Jul 14, 2004 23:54
"your my boy", "your a fucking monster", "thats a guy id go to war with", "i got your back, you know this", thats a crazy ass white boy right there, i love it". These are the words of my wrestling coach, the ones i can rememebr anyways. these are the words of three of the most influential people in my life. You may wonder how the hell these words are influential, or why the hell they would fucking mean anything at all, but they do. I'm not saying any of my other friends aren't as influential, many of my friends, and family, like my bother, (and sister, who i both love) were there for me just as much as my three coaches.
I'm not wrestling next year. my coach knows this. but i havent told him yet. he just knows. because we know eachother. because hes seen my go to the brink of insanity, and come back alive. hes seen me want to die. hes seen me give it my all like no other.
but today when i went to pick up my brother is when i knew these guys have meant every word they've ever said to me. and i mean every word. he sat me down and said, "trackstar (thats me) i love you man. you know this. your always welcome in this room. no matter what. because you worked your ass off. now if you were an asshole, it would be different. but you werent an asshole. you know i always got your back man, if you got a prblem man, you got my number. its all good. your my kid. your always gonna be my kid. you dont got to be afraid. your always welcome in this room." thats more or less what he said.

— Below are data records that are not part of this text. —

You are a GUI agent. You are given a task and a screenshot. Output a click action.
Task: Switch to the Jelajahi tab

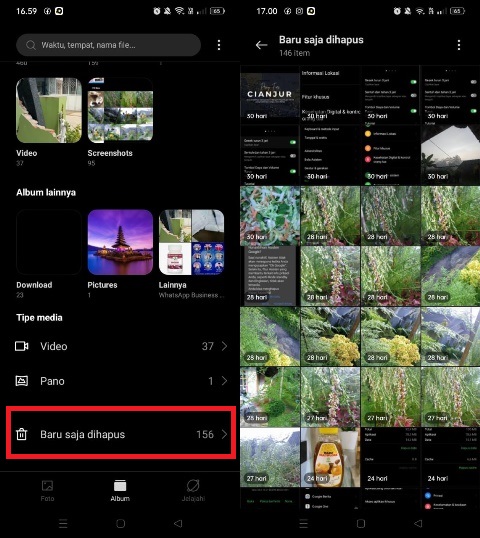(193, 491)
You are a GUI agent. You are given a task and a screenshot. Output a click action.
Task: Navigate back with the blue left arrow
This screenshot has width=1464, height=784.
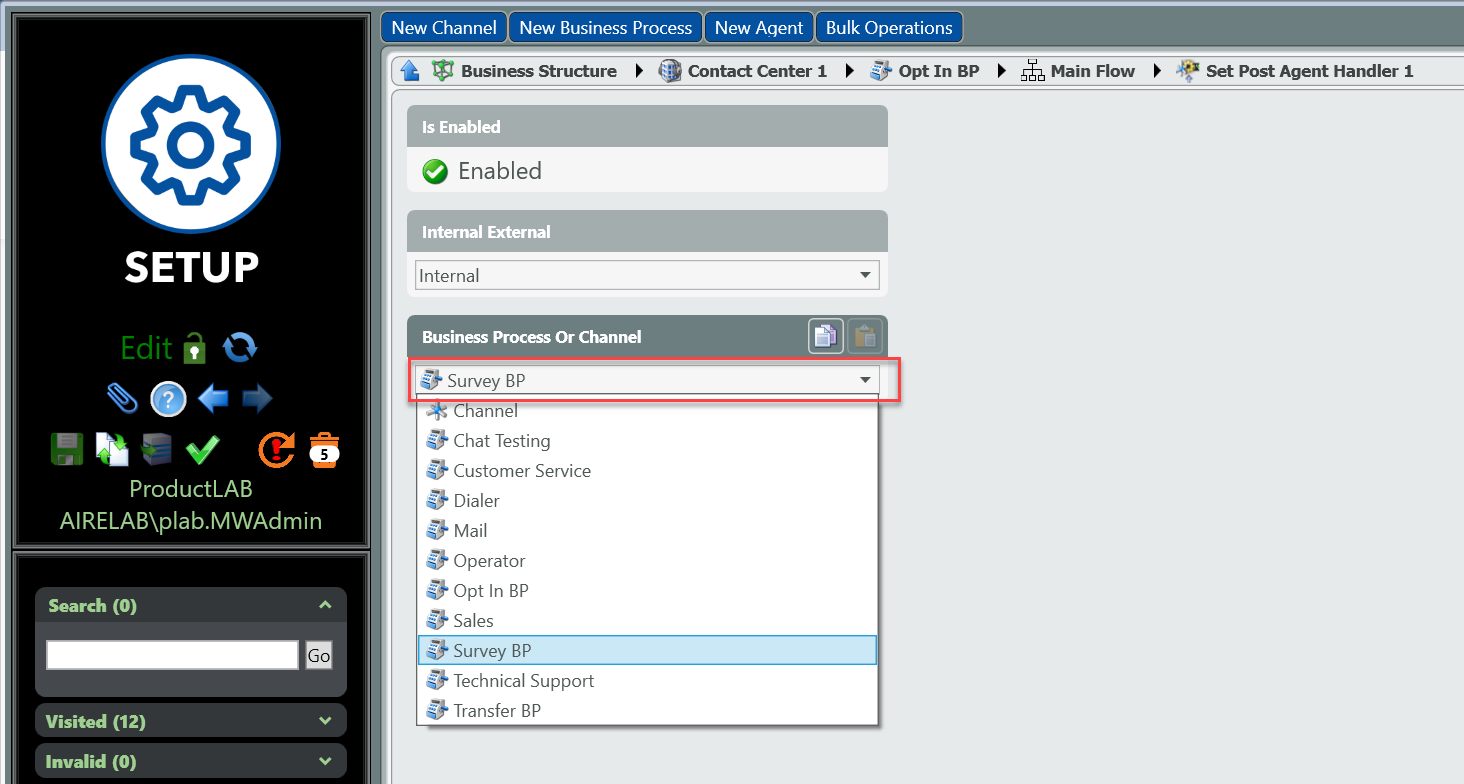pyautogui.click(x=213, y=400)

they are inspiration. they are pride poise courage and all that other lame crap that mater dei beats into your fucking brain. and they hate mater dei, with a passion, which is another reason they are so cool. they are the reason i am the person i am today. because they taught me to not to give up, even when i wanted to. because you cant fucking get up. you know what they'd tell you they'd say, "just fucking go out there and fucking get the job done" and that didnt just go for wrestling. thats the mentallity i tool with me into everything i did. just fucking do it, even if you dont want to, even if you think you can, because you just fucking have to, no matter what, just fucking get it done, go home, then fucking do it again the next day.
and up until today when i picked scott up, i felt like i failed them. but now i know there proud of me, whether im wrestling or not. because im there fucking boy.
sorry if this entry bored you i just thought id write something of substance for once.